SQL Injection is Still a Critical Attack Vector
First exploited more than 20 years ago, SQL injection continues to be an easy avenue for cybercriminals to steal information from a database. Attackers are constantly on the lookout for SQL injection vulnerabilities on the internet.
Why SQL injection?
- SQL injection attacks are inexpensive and easy to execute, and the aftermath can be disastrous for the victims. Undoubtedly, this method remains popular among hackers.
- As most of the applications today are data-driven and accessible on the web, SQL injection flaws are inevitable and easily exploited. Moreover, the growing popularity of shared database infrastructure has enabled hackers to abuse SQL injection vulnerabilities, impacting applications sharing the same database.
- In SQL injection attacks, perpetrators easily extract and disclose sensitive data, erase database content, forge identities, alter transactions, and force privilege escalation to become administrators of the database server.
Recent SQL injection attacks
- Recently, threat actors stole emails and password hashes for 8.3 million Freepik and Flaticon users in an SQL injection attack on the Flaticon website. Since the data breach, Freepik has been using bcrypt to hash all their user passwords and performing a full audit of internal and external security systems under external security experts.
- Hackers were found actively targeting SQL injection security vulnerabilities in the Discount Rules for WooCommerce WordPress plugin. An influx of attacks was observed from an IP address, which tried to inject a script into the WooCommerce template hook. Apart from SQL injection, the Discount Rules for WooCommerce plugin has multiple vulnerabilities such as authorization issues and unauthenticated stored Cross-Site Scripting (XSS).

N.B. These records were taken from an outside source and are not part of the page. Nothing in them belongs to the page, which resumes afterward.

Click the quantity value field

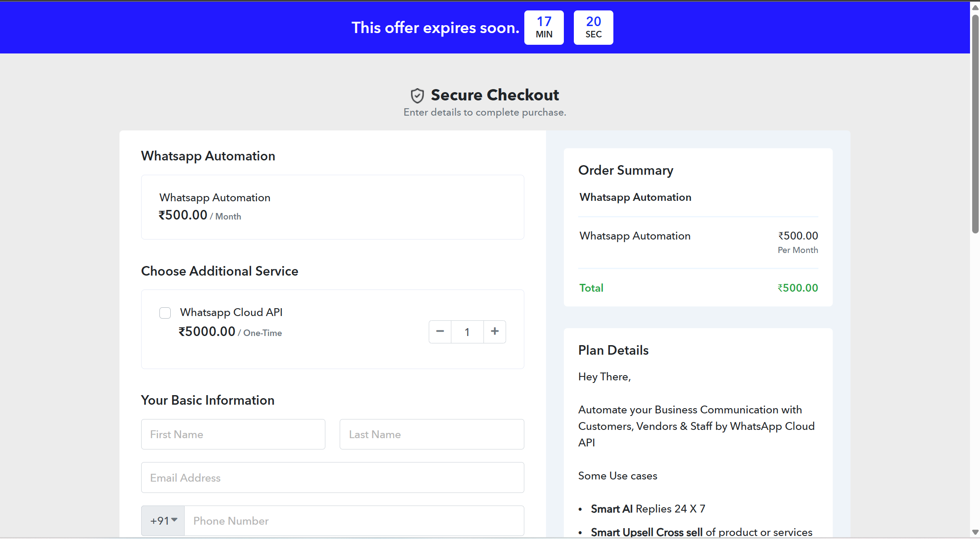click(x=467, y=332)
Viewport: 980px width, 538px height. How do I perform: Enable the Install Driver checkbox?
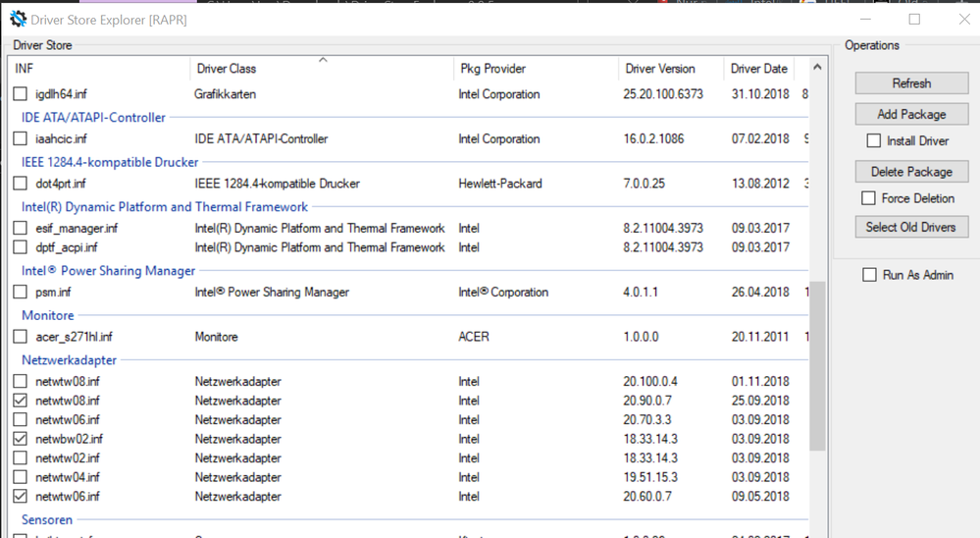[x=874, y=141]
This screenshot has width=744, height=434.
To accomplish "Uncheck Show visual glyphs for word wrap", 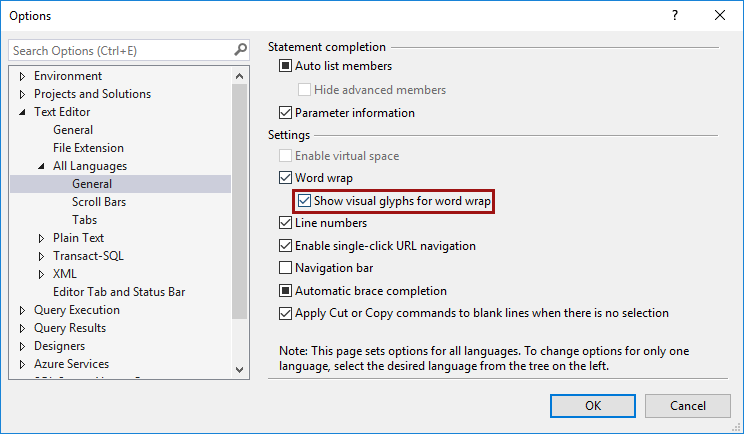I will click(305, 201).
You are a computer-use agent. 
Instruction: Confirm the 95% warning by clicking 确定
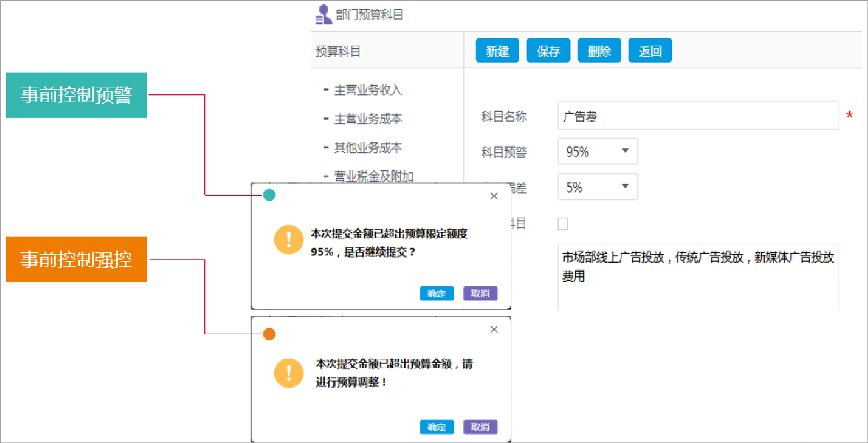(x=437, y=293)
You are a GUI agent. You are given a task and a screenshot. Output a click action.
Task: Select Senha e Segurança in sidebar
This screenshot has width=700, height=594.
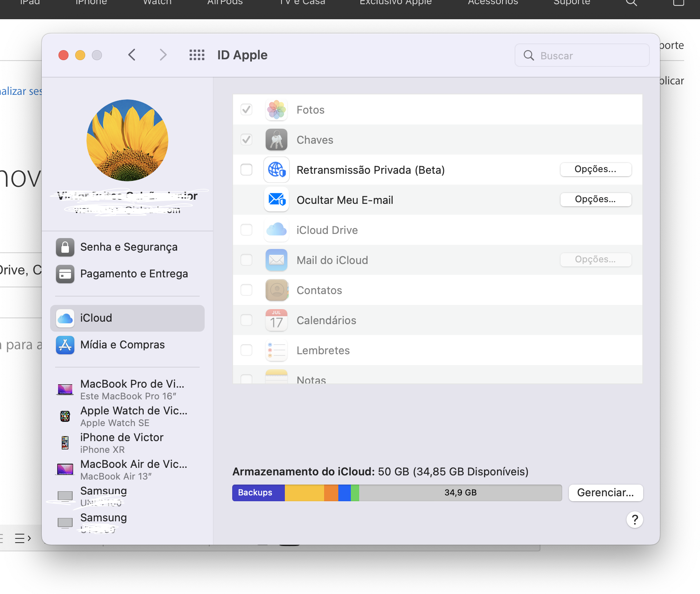tap(128, 247)
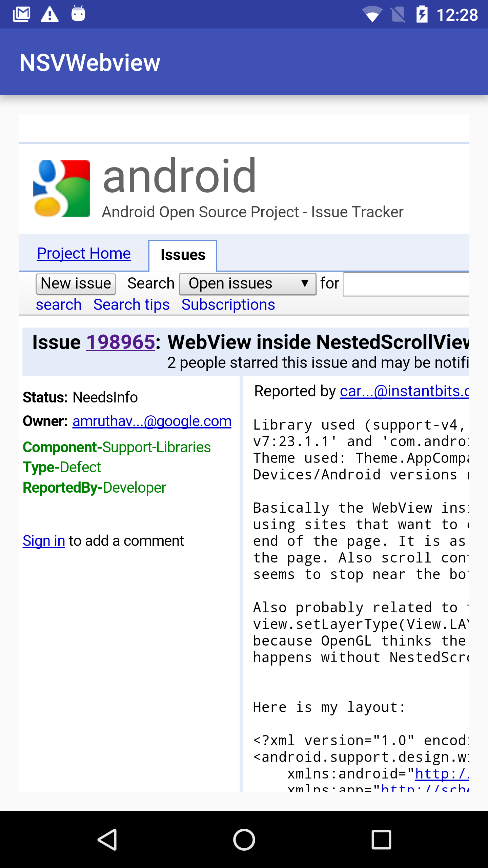The image size is (488, 868).
Task: Open the Project Home tab
Action: click(84, 254)
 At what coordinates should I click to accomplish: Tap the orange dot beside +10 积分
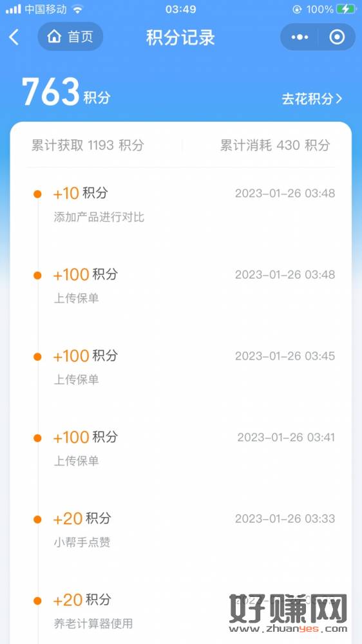click(x=37, y=193)
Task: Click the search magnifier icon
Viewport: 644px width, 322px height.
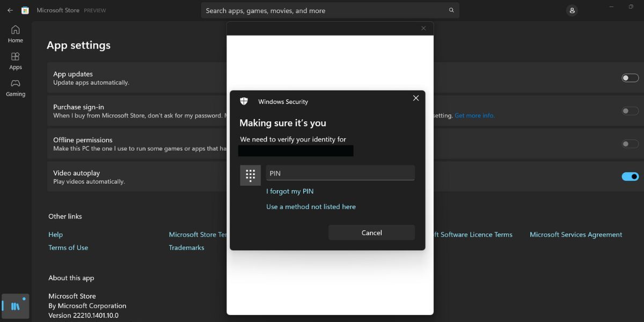Action: [451, 10]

- Several Stanford students signed up for Link, a website meant for users and their crushes. The site was found vulnerable to SQL injection, which may have compromised the data of many of the users. A newspaper daily received an email from an anonymous individual, comprising user data from the site, along with an attached spreadsheet that contained email addresses, names, and crushes of about 100 users. In addition, the individual shared screenshots and a screen-recorded video of the alleged hack.
Here’s a tip
Adopt the strategies that can help in responding more securely to malicious user input fields. However, the easiest and best way to prevent SQL injection attacks is to stop the malicious inputs from occurring in the first place.